# [EXERCISE]
Below, write out the rows word for word, from the line with "Click the 0% of 10 complaints resolved text" through the end of the rows, and leave the pictures out.

# [DATASET]
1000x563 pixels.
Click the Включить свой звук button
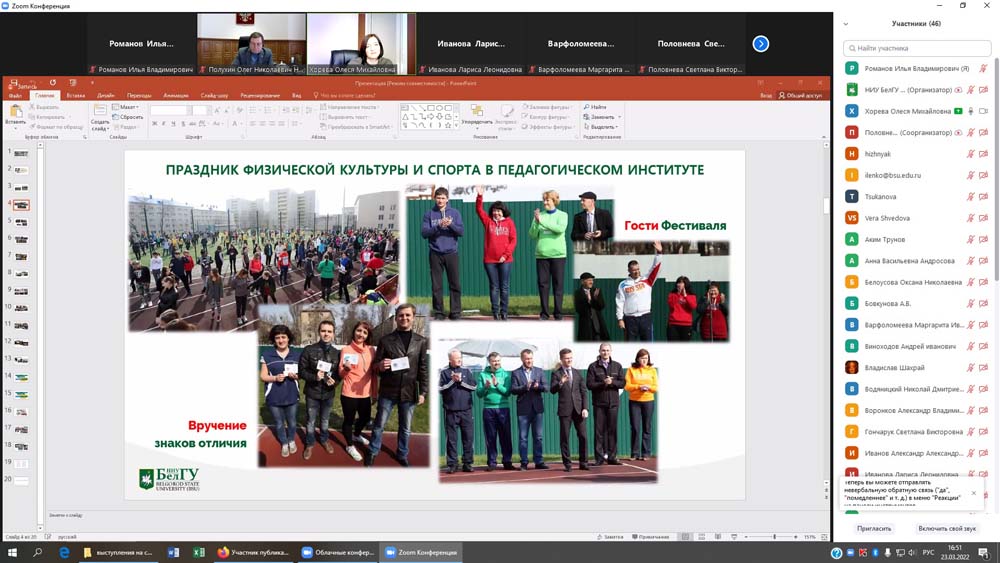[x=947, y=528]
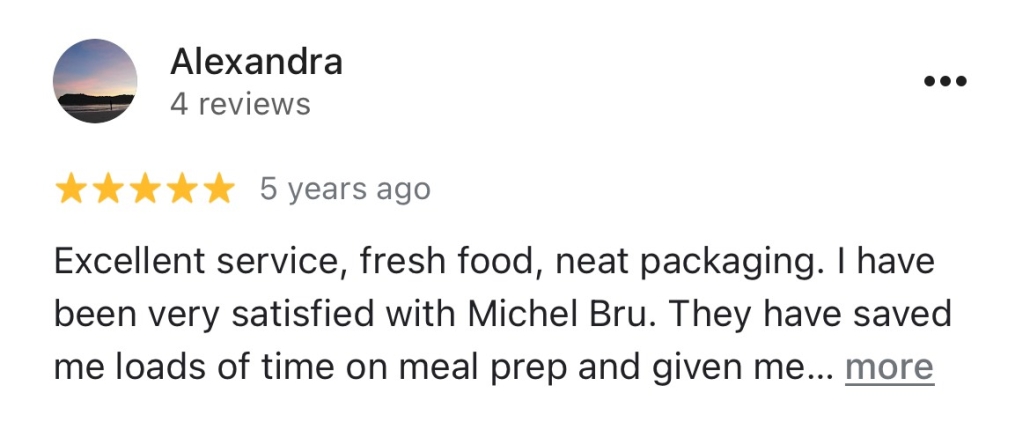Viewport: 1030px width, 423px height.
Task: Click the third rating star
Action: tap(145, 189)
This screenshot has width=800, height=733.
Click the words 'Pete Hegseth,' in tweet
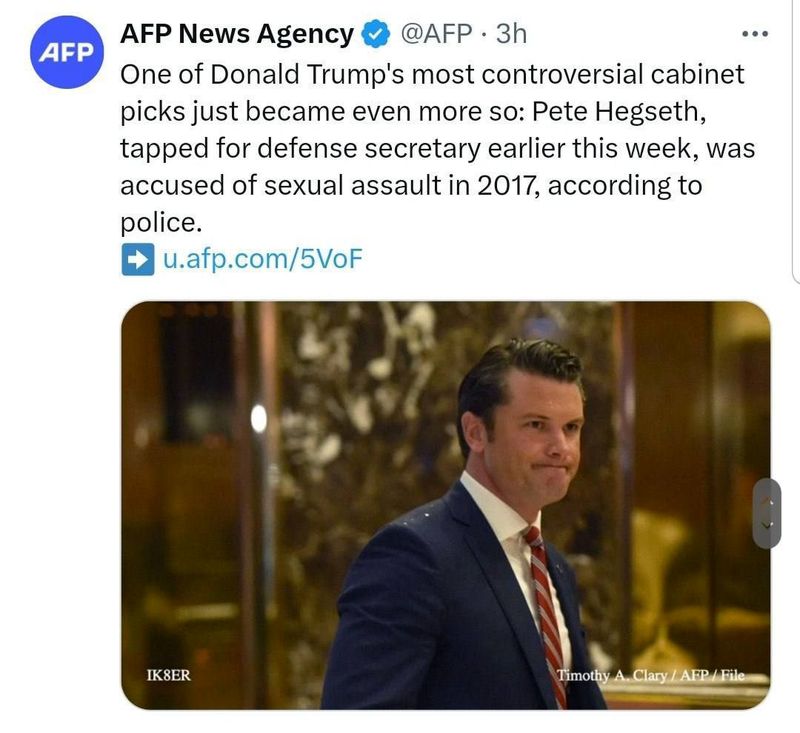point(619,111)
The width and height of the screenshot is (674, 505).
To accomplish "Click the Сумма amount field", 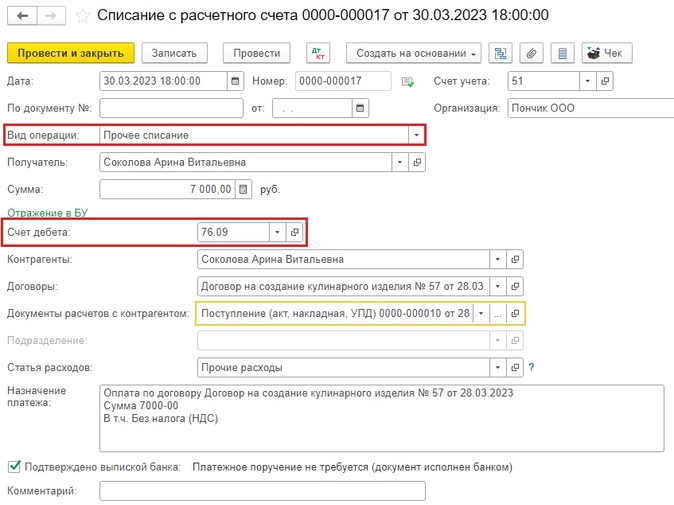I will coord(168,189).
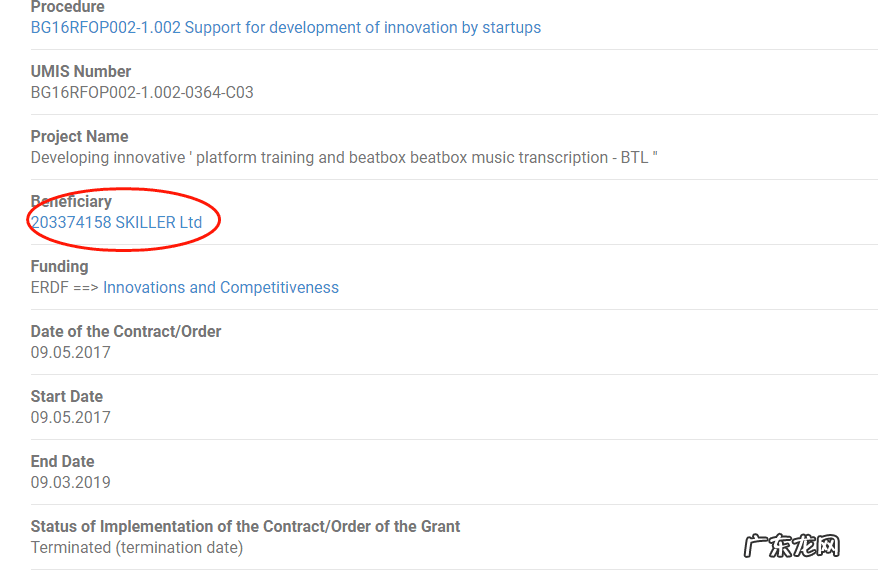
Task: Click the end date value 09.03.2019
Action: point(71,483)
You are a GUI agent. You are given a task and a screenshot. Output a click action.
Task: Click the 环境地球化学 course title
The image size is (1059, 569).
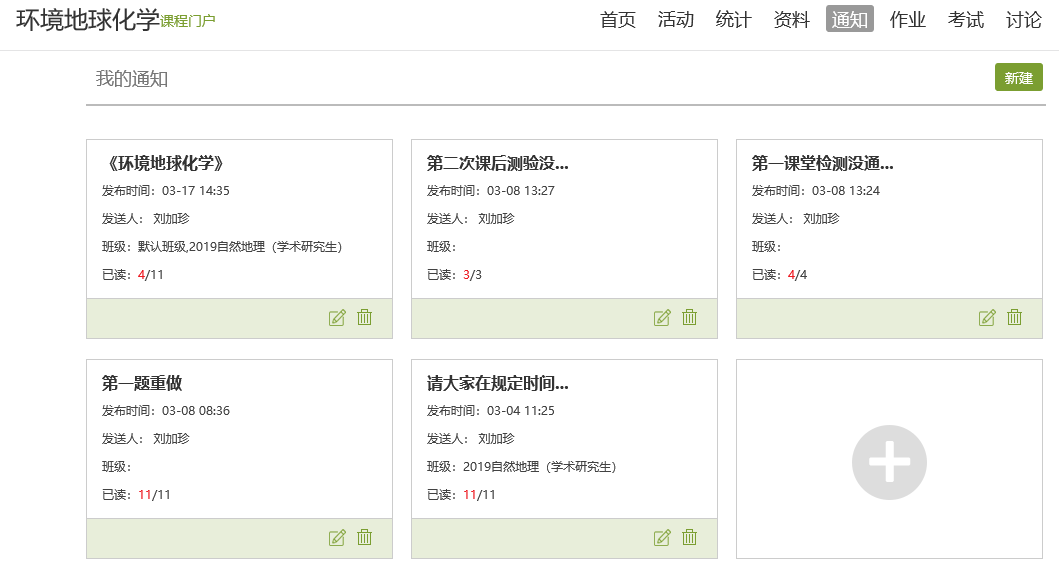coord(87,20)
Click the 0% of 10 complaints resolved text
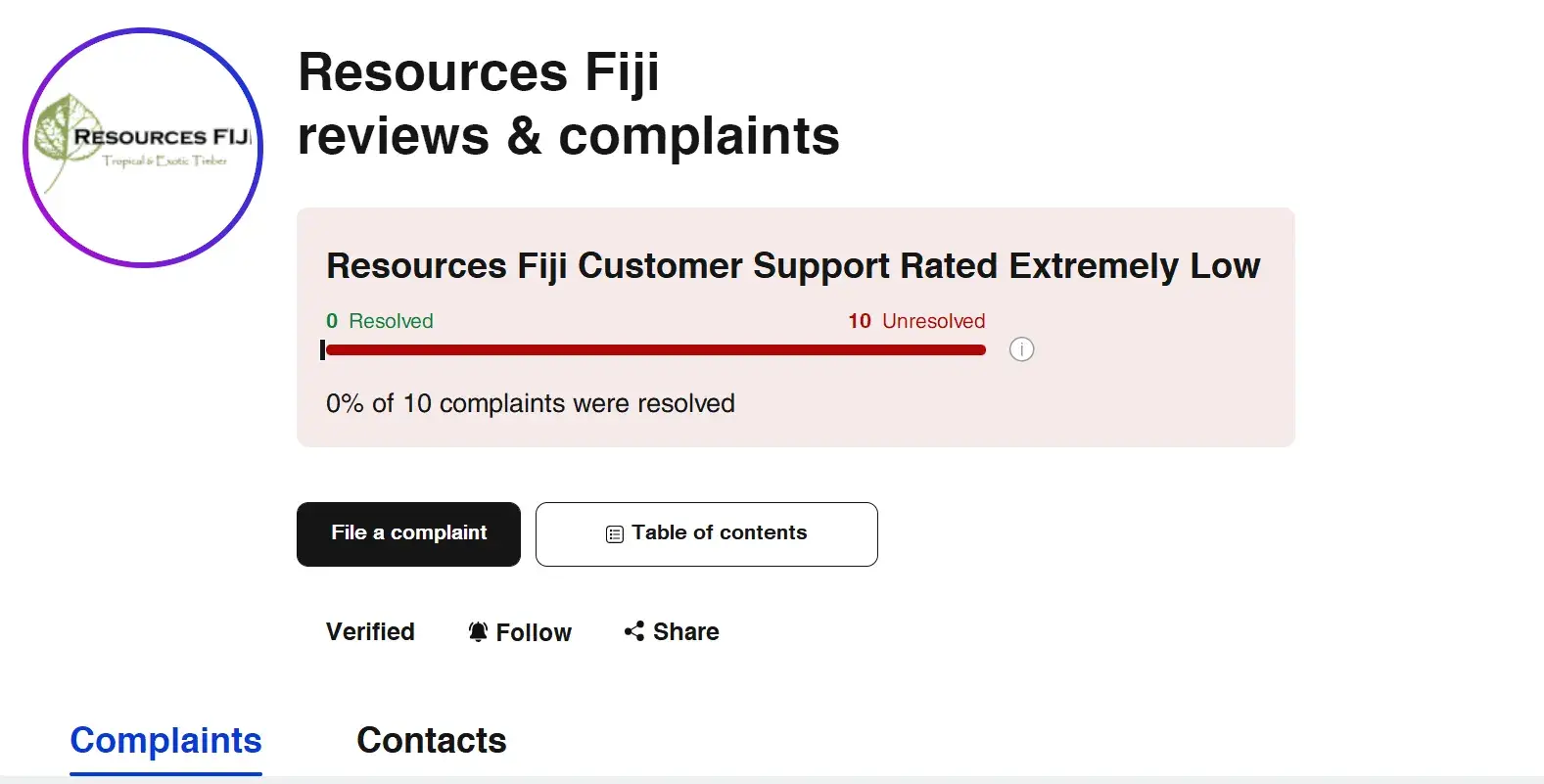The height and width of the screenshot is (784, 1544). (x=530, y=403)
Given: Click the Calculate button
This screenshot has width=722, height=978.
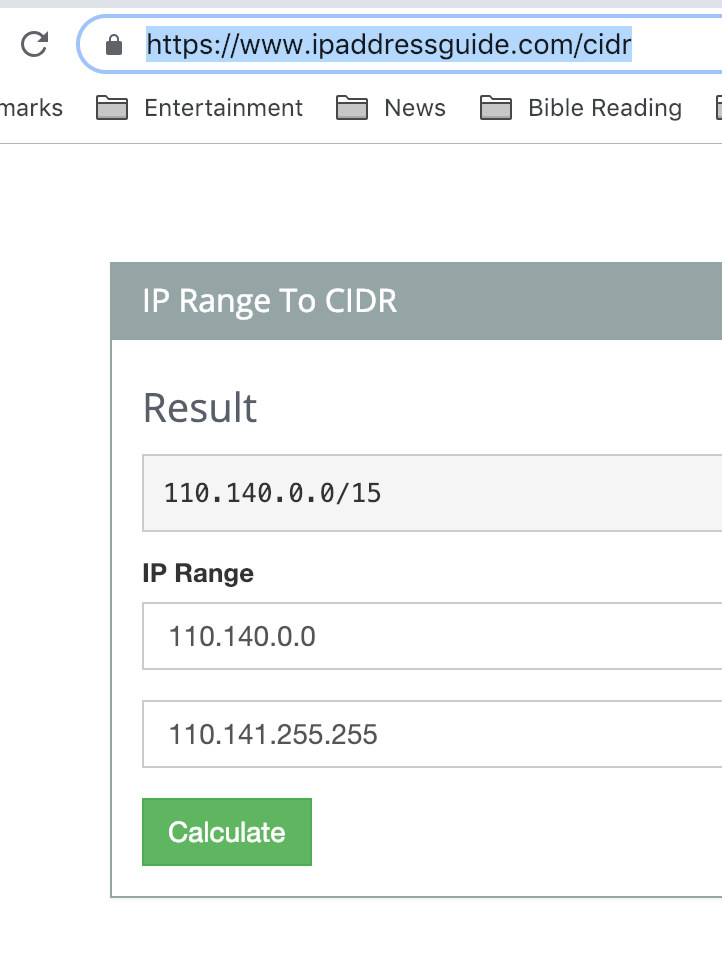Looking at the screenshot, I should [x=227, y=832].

# [SOLUTION FOR THIS EXERCISE]
Click the 0% of 10 complaints resolved text
The height and width of the screenshot is (784, 1544). (x=530, y=403)
Given: Click the Calculate button
This screenshot has width=722, height=978.
Looking at the screenshot, I should [x=227, y=832].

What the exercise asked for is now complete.